2012-10-17 21:09:53 | 伝承軌道上の恋の歌


 モノはイナギの部屋で手に入れたメモリースティックをノートブックに差し入れた。するとブラウザが立ち上がって、ログイン画面が現れる。『…これがキーコードの役割をしてるってことか』画面を進めると目の前のモニターには見慣れた街の風景が広がった。『これは…』
 まるで今、スフィアの集まる聖地、神宮橋に立っているようだ。それくらいに3DのCGで街が完璧に再現されてる。しかしモノにはどこか違和感が残った。そうだ。向こうの方に第二東京タワーがまっすぐにそびえている。いつかアノンと眺めたように真ん中が曲がっていない。並行世界のように色んなものがどこか少し違ってる。
 もうひとつの違和感の訳も程なく知れた。橋の向こう森の中に見覚えのない建物があったから。だだっ広いショッピングモールとビルの中間みたいで、外観は中央に広く長い階段が見えなくなるまで続いていて何か古代の神殿のようにも見えた。空中庭園。南米の金字塔のような形だ。中がショッピングモールやオフィスのテナントになっているらしい。モノはそこに歩を進める。通りを歩く人は誰もいない。ただモノの操作するキャラクターが背中を向けている。

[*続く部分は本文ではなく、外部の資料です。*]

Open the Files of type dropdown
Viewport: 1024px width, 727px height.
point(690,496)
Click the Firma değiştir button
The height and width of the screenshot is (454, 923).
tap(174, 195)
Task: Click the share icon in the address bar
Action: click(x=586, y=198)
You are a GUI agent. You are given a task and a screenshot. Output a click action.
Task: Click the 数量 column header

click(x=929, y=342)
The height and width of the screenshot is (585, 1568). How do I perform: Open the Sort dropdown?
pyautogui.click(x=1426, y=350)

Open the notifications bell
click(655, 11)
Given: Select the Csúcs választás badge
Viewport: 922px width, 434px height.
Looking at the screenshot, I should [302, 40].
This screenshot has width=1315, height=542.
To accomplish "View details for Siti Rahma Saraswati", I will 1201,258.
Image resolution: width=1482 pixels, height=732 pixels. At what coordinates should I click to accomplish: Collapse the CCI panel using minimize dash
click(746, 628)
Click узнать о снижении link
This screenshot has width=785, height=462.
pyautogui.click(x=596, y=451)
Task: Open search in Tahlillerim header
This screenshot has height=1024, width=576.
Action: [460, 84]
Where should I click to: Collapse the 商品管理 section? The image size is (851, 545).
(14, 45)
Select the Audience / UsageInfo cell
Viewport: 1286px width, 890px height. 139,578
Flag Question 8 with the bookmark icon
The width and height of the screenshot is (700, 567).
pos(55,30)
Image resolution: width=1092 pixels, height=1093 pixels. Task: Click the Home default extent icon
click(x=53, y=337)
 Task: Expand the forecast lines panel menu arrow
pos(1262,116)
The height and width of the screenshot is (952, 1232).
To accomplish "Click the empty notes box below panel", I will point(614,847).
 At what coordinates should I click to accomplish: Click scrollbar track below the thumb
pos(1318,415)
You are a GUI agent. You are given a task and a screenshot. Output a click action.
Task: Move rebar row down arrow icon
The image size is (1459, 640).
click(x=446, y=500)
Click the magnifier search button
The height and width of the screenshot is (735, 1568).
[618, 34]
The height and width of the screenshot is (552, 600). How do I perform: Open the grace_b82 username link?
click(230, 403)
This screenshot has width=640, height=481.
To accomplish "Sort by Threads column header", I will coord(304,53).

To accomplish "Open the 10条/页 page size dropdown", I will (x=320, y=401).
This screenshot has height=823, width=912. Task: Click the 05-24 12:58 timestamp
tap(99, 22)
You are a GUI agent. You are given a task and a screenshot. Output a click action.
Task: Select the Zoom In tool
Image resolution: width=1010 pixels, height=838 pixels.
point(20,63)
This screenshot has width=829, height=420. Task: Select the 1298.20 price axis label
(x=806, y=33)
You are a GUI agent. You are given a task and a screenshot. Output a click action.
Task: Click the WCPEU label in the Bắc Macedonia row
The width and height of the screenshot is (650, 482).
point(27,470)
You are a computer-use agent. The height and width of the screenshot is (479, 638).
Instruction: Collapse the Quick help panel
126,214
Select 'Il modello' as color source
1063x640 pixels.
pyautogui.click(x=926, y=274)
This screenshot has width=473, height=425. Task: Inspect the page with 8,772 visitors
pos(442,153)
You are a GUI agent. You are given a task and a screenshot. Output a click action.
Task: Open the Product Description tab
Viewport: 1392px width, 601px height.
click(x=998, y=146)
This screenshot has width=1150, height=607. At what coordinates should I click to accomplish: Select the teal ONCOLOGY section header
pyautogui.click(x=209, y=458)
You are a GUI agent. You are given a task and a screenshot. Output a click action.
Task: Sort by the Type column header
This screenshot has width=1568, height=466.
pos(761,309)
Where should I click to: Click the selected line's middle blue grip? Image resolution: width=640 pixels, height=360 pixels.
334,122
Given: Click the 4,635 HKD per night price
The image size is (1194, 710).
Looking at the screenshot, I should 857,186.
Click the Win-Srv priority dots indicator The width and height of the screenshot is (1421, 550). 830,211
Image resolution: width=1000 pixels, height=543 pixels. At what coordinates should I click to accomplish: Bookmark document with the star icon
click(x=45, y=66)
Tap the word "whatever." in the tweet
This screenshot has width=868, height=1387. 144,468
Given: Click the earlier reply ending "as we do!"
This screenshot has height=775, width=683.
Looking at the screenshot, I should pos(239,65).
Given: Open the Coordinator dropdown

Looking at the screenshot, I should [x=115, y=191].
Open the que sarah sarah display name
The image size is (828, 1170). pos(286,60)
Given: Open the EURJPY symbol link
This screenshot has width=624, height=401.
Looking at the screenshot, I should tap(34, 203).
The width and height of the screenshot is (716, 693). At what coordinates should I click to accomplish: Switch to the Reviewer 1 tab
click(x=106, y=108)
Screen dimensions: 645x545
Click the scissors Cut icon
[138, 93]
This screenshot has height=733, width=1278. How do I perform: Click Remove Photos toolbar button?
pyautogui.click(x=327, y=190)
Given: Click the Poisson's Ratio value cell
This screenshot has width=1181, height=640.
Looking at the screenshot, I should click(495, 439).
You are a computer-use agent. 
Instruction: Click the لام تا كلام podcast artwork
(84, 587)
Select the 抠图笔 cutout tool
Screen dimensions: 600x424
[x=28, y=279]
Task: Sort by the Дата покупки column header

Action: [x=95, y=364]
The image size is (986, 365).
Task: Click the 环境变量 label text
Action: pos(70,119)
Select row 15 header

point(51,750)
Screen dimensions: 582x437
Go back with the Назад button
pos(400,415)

 そういえば聞いたことがある。第二東京タワーの計画と一緒に下町の再開発をするという話を。どうもこれはその都市計画のためのプロモーションやシミュレーションを兼ねた仮想世界の箱庭のようだ。利用者に一人ひとりアカウントと与えてこの世界の住人となってもらって計画の第二東京タワーが曲がったのと同じ日、その計画も頓挫したはずだ。これはその残骸で、どういう訳かサーバーから消されずに残っているようだった。イナギがなぜそのアクセス権限を持っているのかは分からない。ただ、イナギ自身が夢に終わったテナントビルそのものには関わりがあるとは思えない。
 だとすれば。あの事故のあった場所。あそこに行ってみよう。モノがキーボードを押すと視点がゆっくりと旋回して辿ってきた道を引き返す。無音の中、中に浮いた幽霊が彷徨うようにテナントビルと入り口に掲げられたアルファベットばかり並んだ看板、街灯を追い越していく。すると、視界の横から誰もいない道路を追い越して行くのに気づく。車だ。黒いセダンでゆっくりとモノの横を通り過ぎる。その先にあるのはあのスクランブル交差点だ。誰もいないのに信号だけが規則正しく変わっていて滑稽に思えた。次第に小さくなるリアバンパーを追っていると、車は一度大きく反対車線に膨らんで交差点の角のデパートにスピードを上げて突っ込んで行った。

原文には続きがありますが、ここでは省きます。